Papaioannou a déclaré qu’il y avait eu une recrudescence d’attaques de rue récemment. « Après la condamnation de Golden Dawn en 2020, il y a eu une baisse de la présence de cette violence des groupes néonazis racistes dans les rues », a-t-il déclaré. « Cependant, ils ont fait quelques apparitions, autour des écoles du nord de la Grèce et à Athènes. Et il y a maintenant une réactivation de ces groupes et des attaques violentes. »
Magda Skoutzou, responsable d’une association de parents à Athènes, a déclaré que les groupes « fascistes » agissent « impunément ». À la fin de l’année scolaire précédente, a-t-elle ajouté, des militants d’extrême droite ont poignardé deux jeunes de 15 ans dans son quartier. Skoutzou a soutenu les autres parents et groupes présents dans le camp antifasciste le 1er novembre, et bien qu’ils aient discuté avec la police, ils n’ont pas été autorisés à poursuivre leur manifestation. « Je pense qu’il est de mon devoir d’être ici aujourd’hui », a déclaré Skoutzou. « Pour souligner que nous ne voulons pas que des groupes fascistes aient de place dans nos quartiers et nos écoles. »
Les experts de l’extrême droite grecque notent que, malgré leur présence plus visible, ces groupes d’attaque ne sont pas encore aussi organisés ni aussi forts qu’ils ne l’étaient au plus fort de Golden Dawn. « Les groupes que nous avons maintenant – Propatria, par exemple, ou encore le Front de la jeunesse de Golden Dawn, qui est essentiellement un groupe à Thessalonique – ce sont des groupes très petits qui essaient de renouer avec les anciennes méthodes, mais ça ne fonctionne pas maintenant », a déclaré Dimitris Psarras, un journaliste qui a suivi Golden Dawn depuis sa création. « Ils imitent [Golden Dawn], mais ils n’ont ni le pouvoir ni l’attrait. » Psarras a déclaré que ces groupes néonazis opèrent différemment de l’approche globale et hiérarchique de Golden Dawn. « Les groupes qui font maintenant de la politique d’extrême droite, comme Velopoulos [Solution grecque] au Parlement, ou même les Spartiates, veulent apparemment apparaître comme de simples militants politiques, ils ne font pas d’autres actions », a-t-il déclaré. « C’est comme si Golden Dawn s’était scindé en branches politique et militaire qui étaient autrefois réunies et maintenant elles sont séparées, bien qu’il reste certainement des liens et des contacts entre eux ».
Malgré la condamnation de Golden Dawn et l’interdiction de participation politique, l’extrême droite en Grèce continue de prospérer.
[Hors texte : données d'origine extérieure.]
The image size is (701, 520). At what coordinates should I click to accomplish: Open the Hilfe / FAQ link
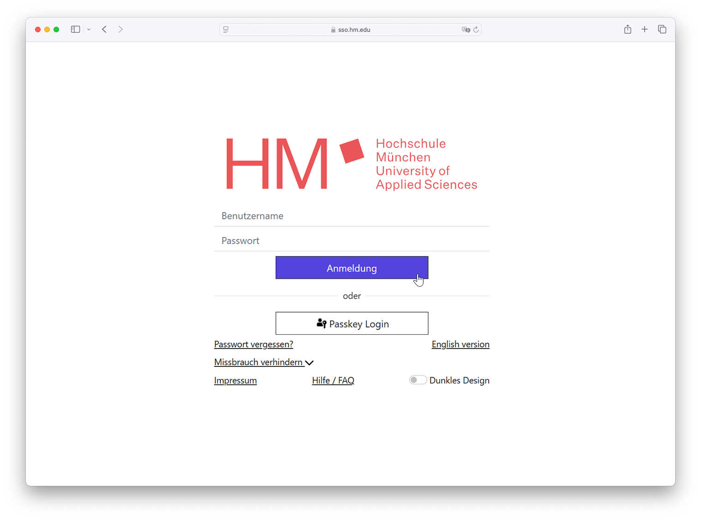coord(333,381)
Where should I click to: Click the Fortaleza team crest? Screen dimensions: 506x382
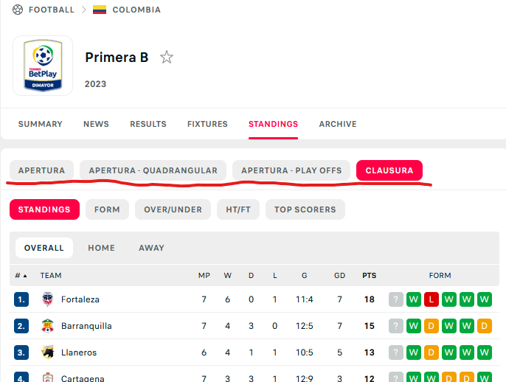(x=48, y=299)
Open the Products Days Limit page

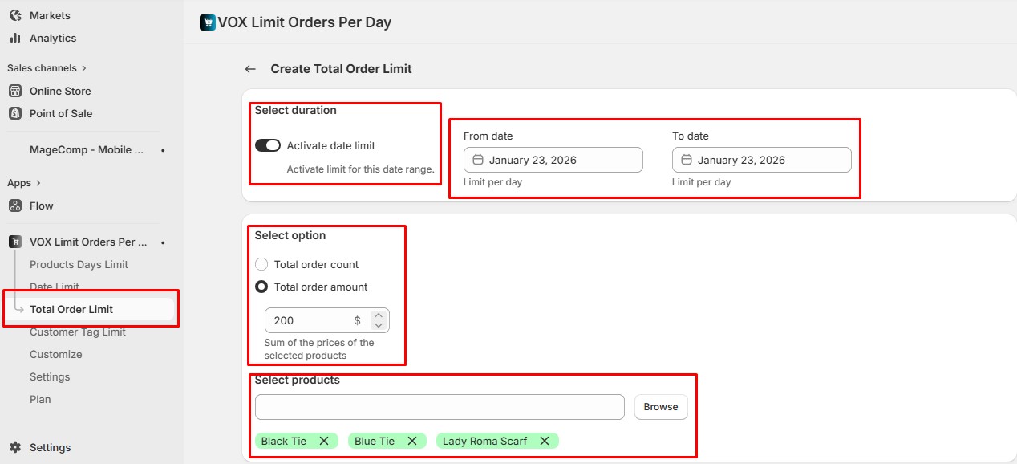coord(79,264)
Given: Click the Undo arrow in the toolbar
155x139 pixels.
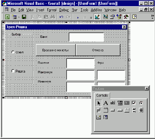Looking at the screenshot, I should pos(61,17).
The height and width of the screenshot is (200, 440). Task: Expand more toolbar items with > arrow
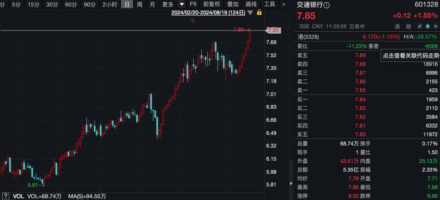pos(284,4)
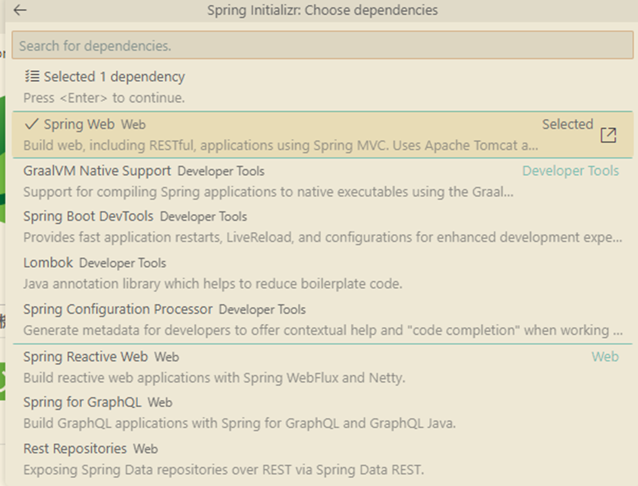Open the Web category link
Image resolution: width=638 pixels, height=486 pixels.
coord(606,357)
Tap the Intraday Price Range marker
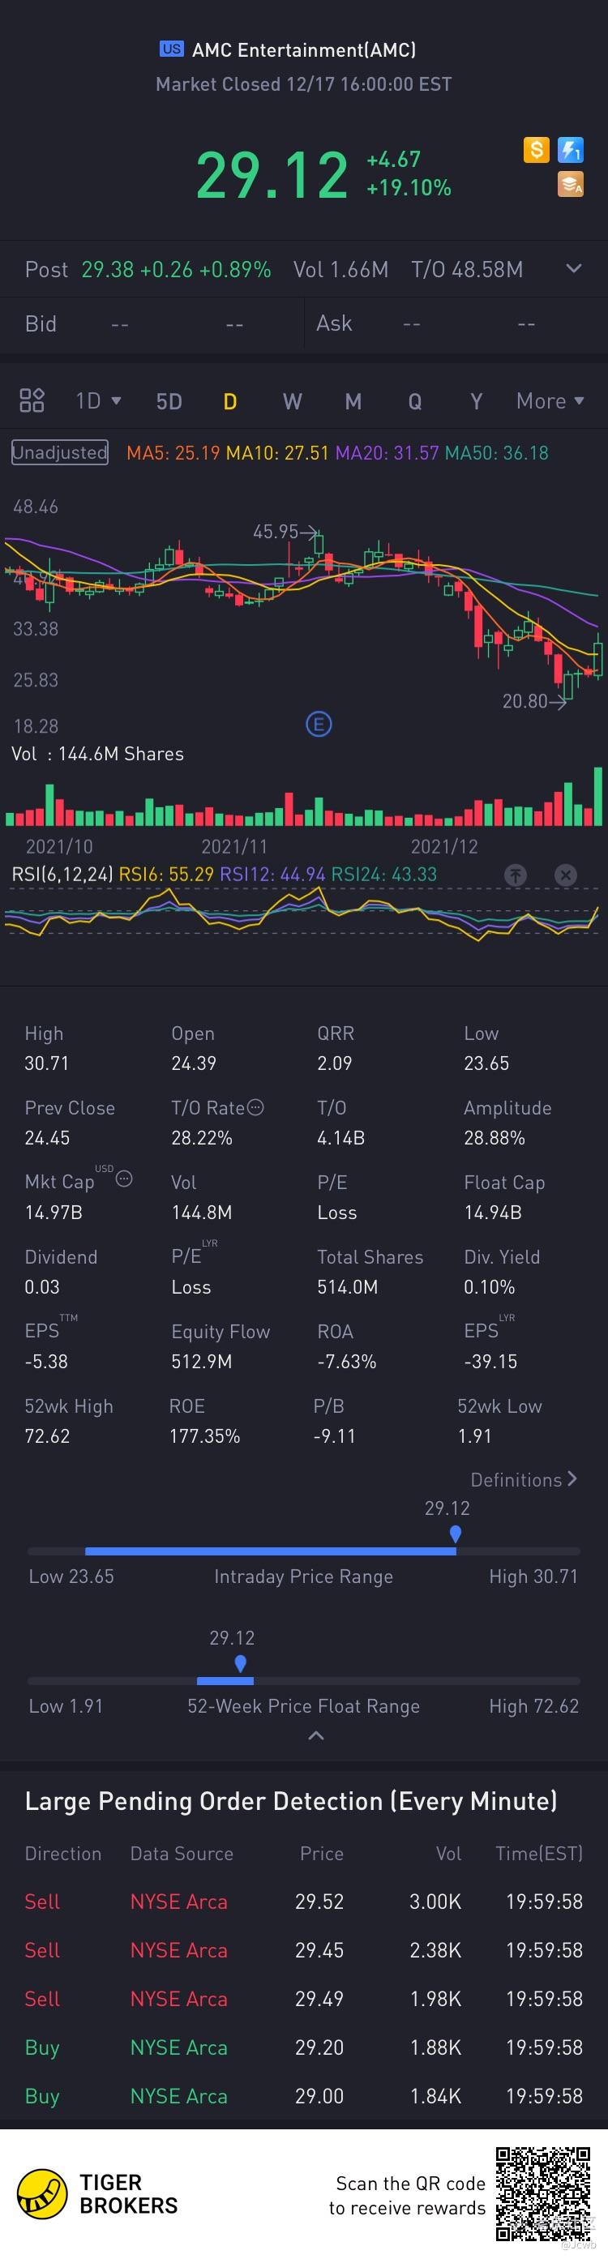The height and width of the screenshot is (2259, 608). click(455, 1534)
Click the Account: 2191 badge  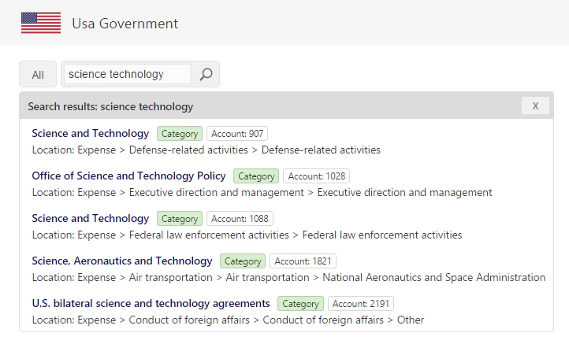point(361,303)
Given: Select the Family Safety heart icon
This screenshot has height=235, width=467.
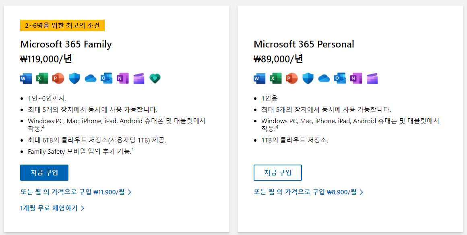Looking at the screenshot, I should coord(155,78).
Les partis d’extrême droite ont remporté une part importante des sièges au Parlement, faisant de l’actuel gouvernement le plus à droite depuis la dictature militaire. De plus, des groupes de jeunes d’extrême droite ont organisé des attaques violentes dans les rues, imitant les tactiques de Golden Dawn. Il est clair que la menace de l’extrême droite persiste en Grèce et nécessite une vigilance continue de la part des autorités et de la société civile pour lutter contre cette idéologie dangereuse.